UniADS: Universal Architecture-Distiller Search for Distillation Gap

Authors: Liming Lu, Zhenghan Chen, Xiaoyu Lu, Yihang Rao, Lujun Li, Shuchao Pang

AAAI 2024 | Conference PDF | Archive PDF | Plain Text | LLM Run Details

Reproducibility Variable Result LLM Response
Research Type Experimental Extensive experiments are performed on different teacher-student pairs using CIFAR-100 and Image Net datasets. The experimental results consistently demonstrate the superiority of our method over existing approaches.
Researcher Affiliation Academia Liming Lu1*, Zhenghan Chen2*, Xiaoyu Lu1 , Yihang Rao1, Lujun Li3, Shuchao Pang1,4 1School of Cyber Science and Engineering, Nanjing University of Science and Technology 2Peking University 3HKUST 4School of Computing, Macquarie University
Pseudocode No The paper does not contain any structured pseudocode or algorithm blocks.
Open Source Code No The paper states 'Full implementation details are available in the supplementary materials,' but it does not explicitly state that source code for their methodology is released or provide a link to a code repository.

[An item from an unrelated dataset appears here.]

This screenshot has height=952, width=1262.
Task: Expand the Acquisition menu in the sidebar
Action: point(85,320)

Open Datasets Yes Extensive experiments are performed on different teacher-student pairs using CIFAR-100 and Image Net datasets. CIFAR-100 (Krizhevsky and Hinton 2009), containing 50,000 training images and 10,000 test images with 100 classes, is the most popular classification dataset for evaluating the performance of knowledge distillation methods. We also conduct experiments on the Image Net dataset (ILSVRC12) (Deng et al. 2009), which is known as one of the most challenging image classification datasets.
Dataset Splits Yes CIFAR-100 (Krizhevsky and Hinton 2009), containing 50,000 training images and 10,000 test images with 100 classes... We also conduct experiments on the Image Net dataset (ILSVRC12) (Deng et al. 2009), which is known as one of the most challenging image classification datasets. It contains about 1.2 million training images and 50 thousand validation images, each belonging to one of the 1,000 categories.

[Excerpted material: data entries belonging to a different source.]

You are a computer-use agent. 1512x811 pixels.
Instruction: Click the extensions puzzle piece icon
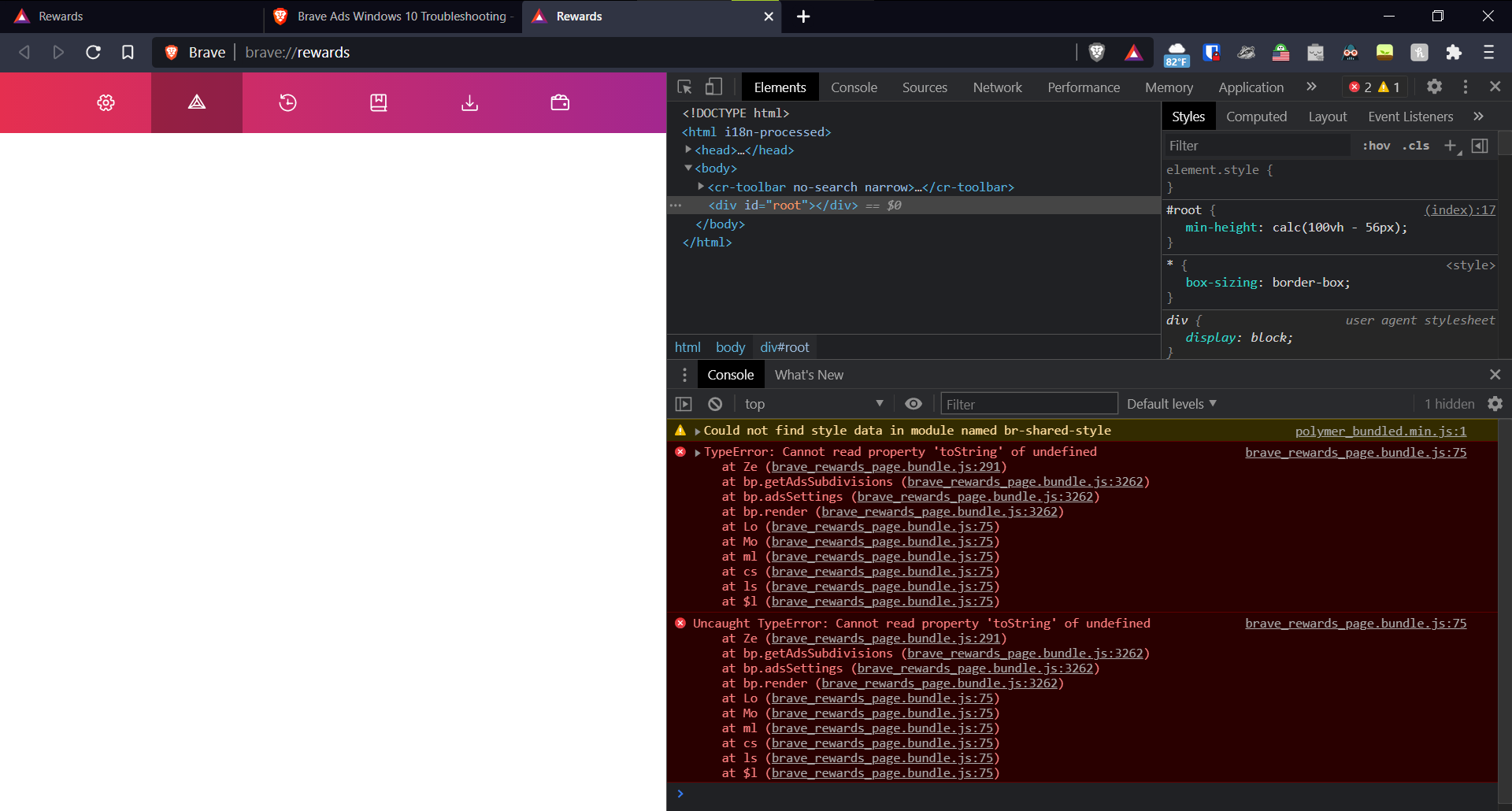click(1454, 53)
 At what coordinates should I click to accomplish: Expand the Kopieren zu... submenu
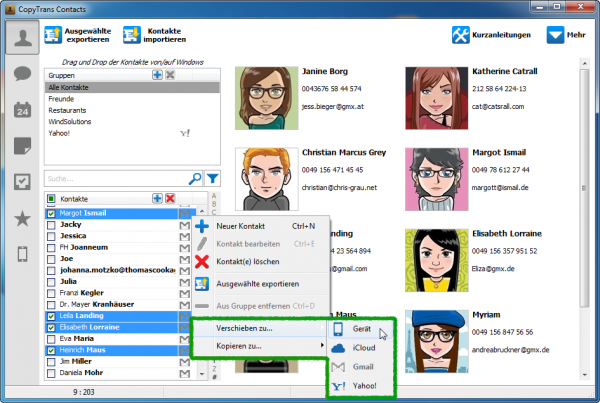[x=257, y=346]
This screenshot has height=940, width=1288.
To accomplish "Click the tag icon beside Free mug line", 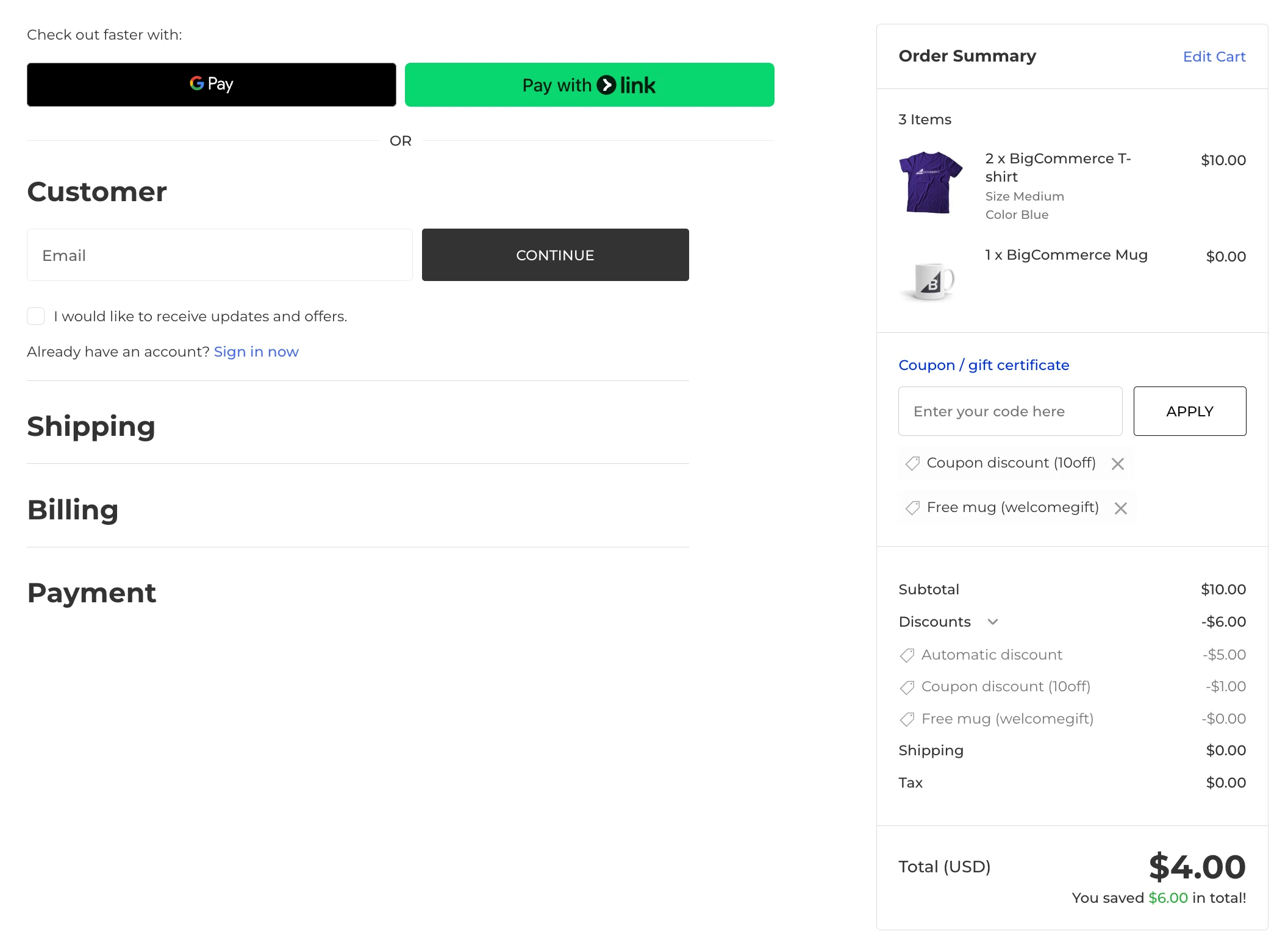I will click(907, 719).
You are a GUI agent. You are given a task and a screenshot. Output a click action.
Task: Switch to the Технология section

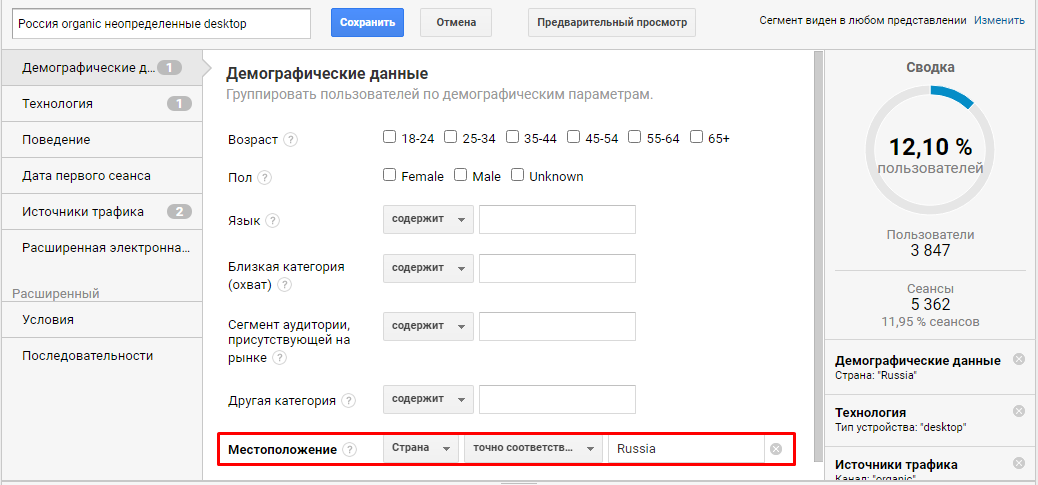coord(101,104)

Hardware Specification No The paper does not provide specific details about the hardware used for experiments, such as GPU/CPU models or memory specifications.

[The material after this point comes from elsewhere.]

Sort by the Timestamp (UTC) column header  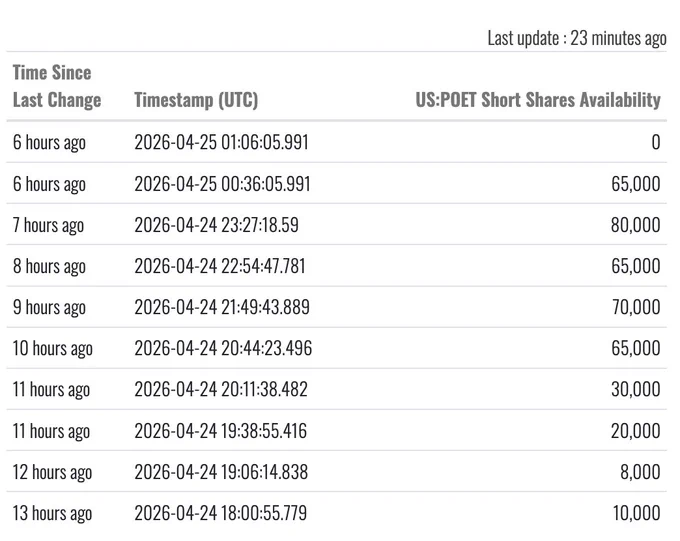pyautogui.click(x=196, y=100)
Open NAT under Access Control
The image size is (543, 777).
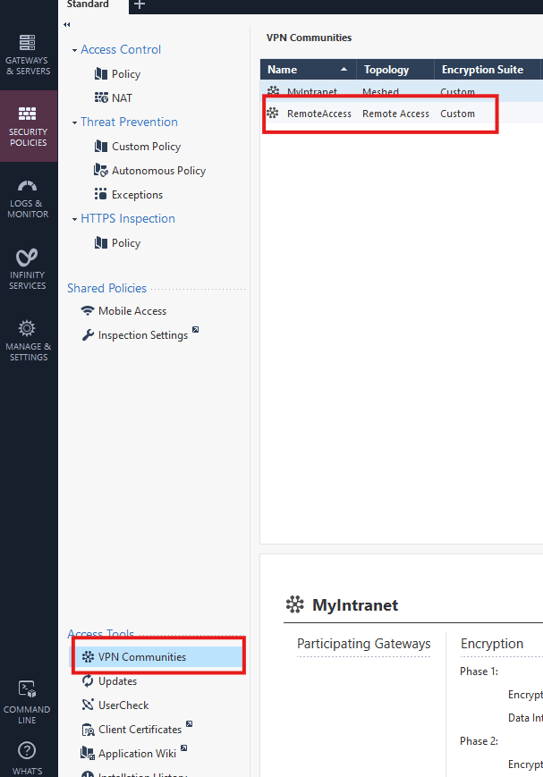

Software Dependencies No The paper mentions 'All experiments are conducted with Py Torch (Paszke et al. 2019)' but does not specify a version number or other software dependencies with their versions.
Experiment Setup Yes All teacher-student networks are trained with the typical training setting of 200 epochs, following the original papers. During the distiller search phase... including 24 early-stop training epochs. Our Uni ADS search performs 200 iterations for each teacher-student pair. During the distillation phase, all teacher-student networks are trained using typical training settings, with a training epoch of 240. We set the batch size to 128 and use a standard SGD optimizer. The learning rate is initialized to 0.1 and decays by 0.1 at 100 and 150 epochs. All teacher-student networks are trained with an SGD optimizer for 100 training epochs. The batch size is set to 256, and the learning rate is initialized to 0.1 and decays by 0.1 at 30, 60, and 90 epochs.